== Passage given ==
* * * * * * *
The drug problem will not be delt with until we close our southern border -Trump was right, deploy the army, shoot at any illegal trying to enter the country. This won't work as I'm sure firing into Mexico would cause some international treaties to be broken, but the paralysis at every level in US Cities is becoming untenable.

I'd argue US drug policy is not "woke" at all - in fact, this is one of the rarest case where I'd like it to be closer to what the wokes think. I mean, we still have marijuana as Schedule I federally. There's no substantial distinction between highly addictive and non-addictive drugs. The whole policy is a mishmash of nonsensical historical baggage and moral panic. And the population is largely OK with it because they don't care - they aren't drug users (unless they're ill and need strong painkillers, in which case sucks to be you) and drug users look ugly, so just put the boot on their faces and be done with it.

As for the idea that totalitarianism can stop drugs - I'd propose you a question - did USSR have drug addicts? If you research this question, you may find that your faith in the effectiveness of totalitarian regimes in suppressing problems like drug abuse would be substantially eroded.

I was looking more at how the Mao ended the Opium crisis than I was looking at USSR's drug issues and responses. Russia's bureaucrats have always been notoriously corrupt which might have prevented them from effectively fighting drug addiction, but China's ability to turn around drug crime through reeducation and violently eliminating any drug dealer regardless of status were incredibly effective of ending the opium crisis.
* * * * * * *
== Rows ==
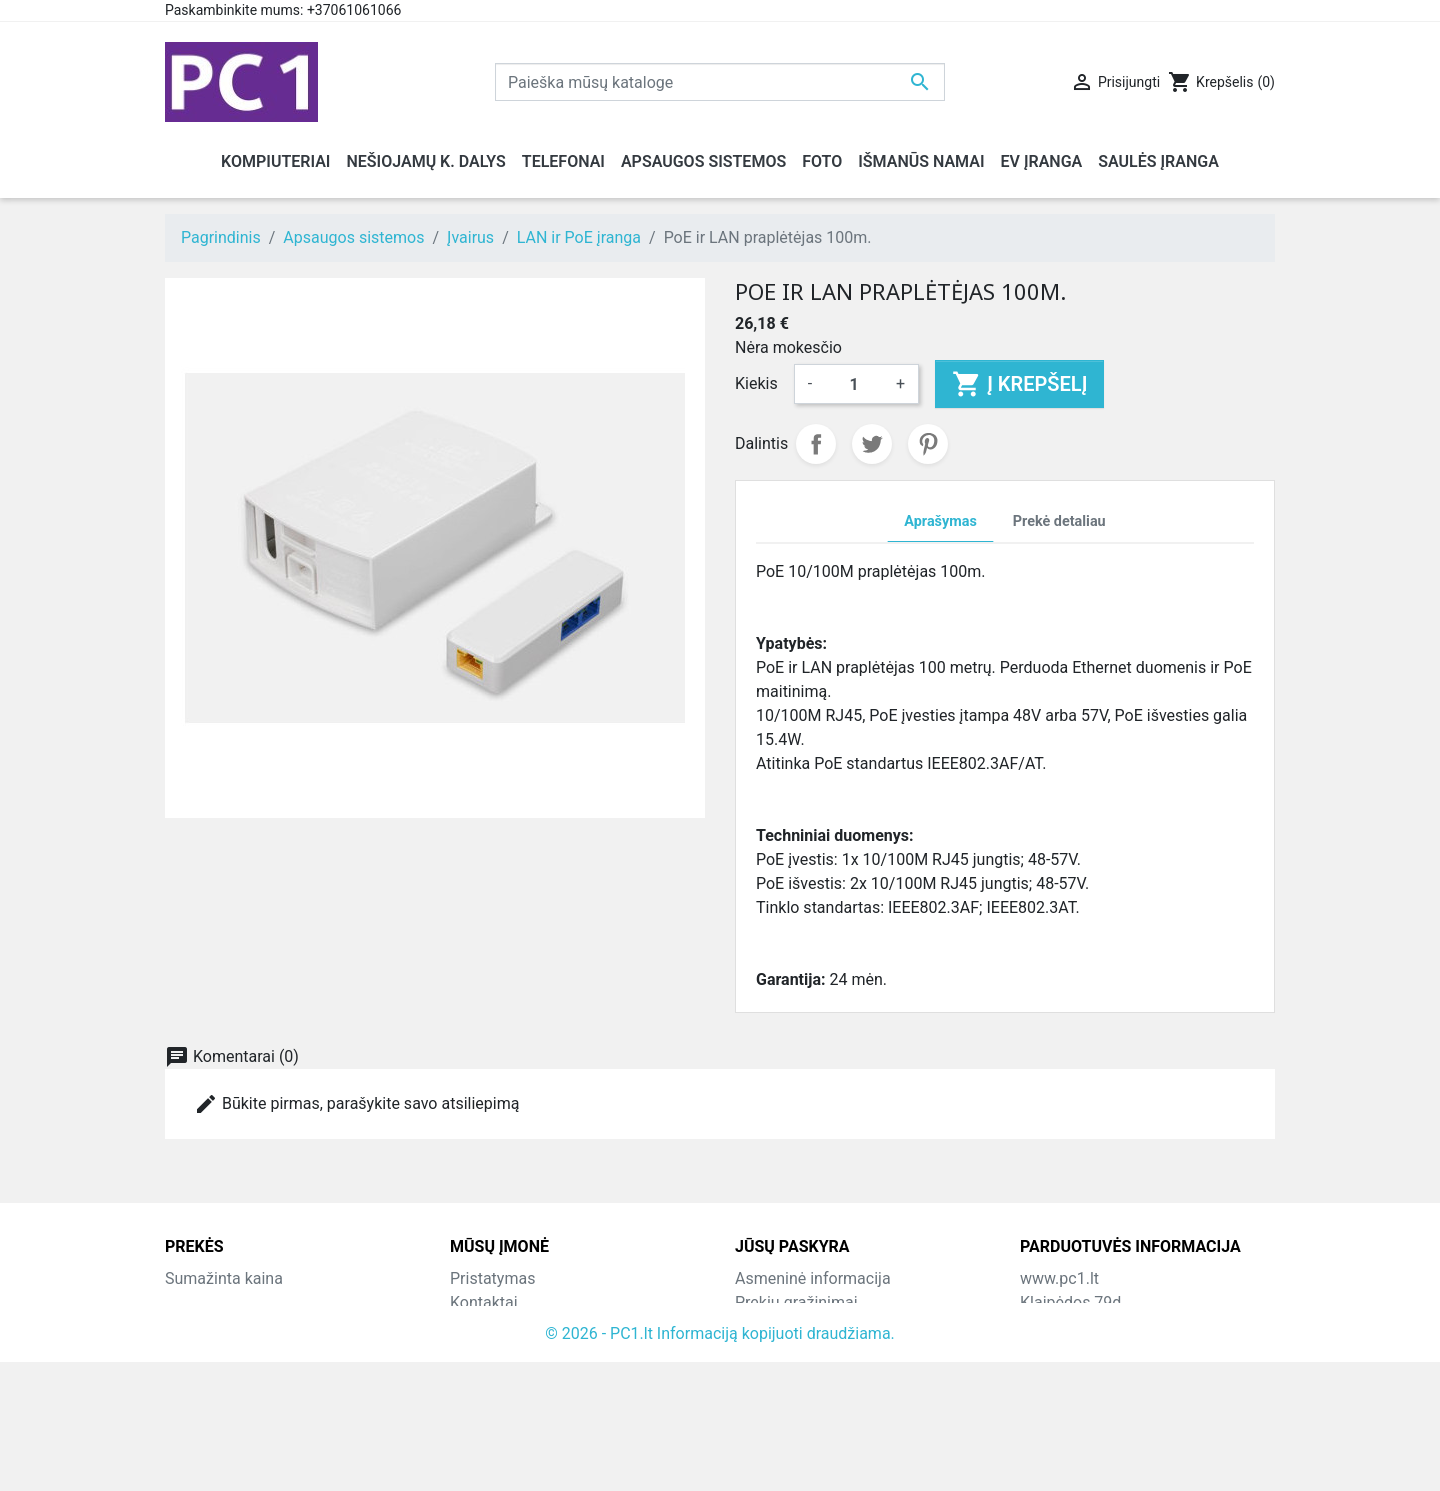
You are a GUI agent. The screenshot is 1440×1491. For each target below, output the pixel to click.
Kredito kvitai (781, 1350)
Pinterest (928, 444)
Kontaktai (484, 1302)
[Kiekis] (854, 384)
* * * * * * *
Please continue the exchange about US drug policy from its last sentence.

Russia's bureaucrats have always been notoriously corrupt

All totalitarian bureaucrats are notoriously corrupt. At least ones that are members of any sufficiently large state. It's impossible to find enough fanatics, and the temptation of unchecked power is just too great.

were incredibly effective

The Economist slightly disagrees: https://www.economist.com/china/2019/03/21/chinas-strong-arm-approach-to-drug-addiction-does-not-work

It may be that as many other "incredible effective" totalitarian policies, they are only reported as effective because it was reported so. I am admittedly no expert at all on China drug policies, but if you need to put 320K people per year into camps, I don't think you have solved the problem in an "incredible effective" manner. Same if you need to execute thousands of people per year - I mean surely the CCP sees zero problem with that, but in my opinion, if you still have thousands to execute every year, declaring the problem "ended" is a bit premature.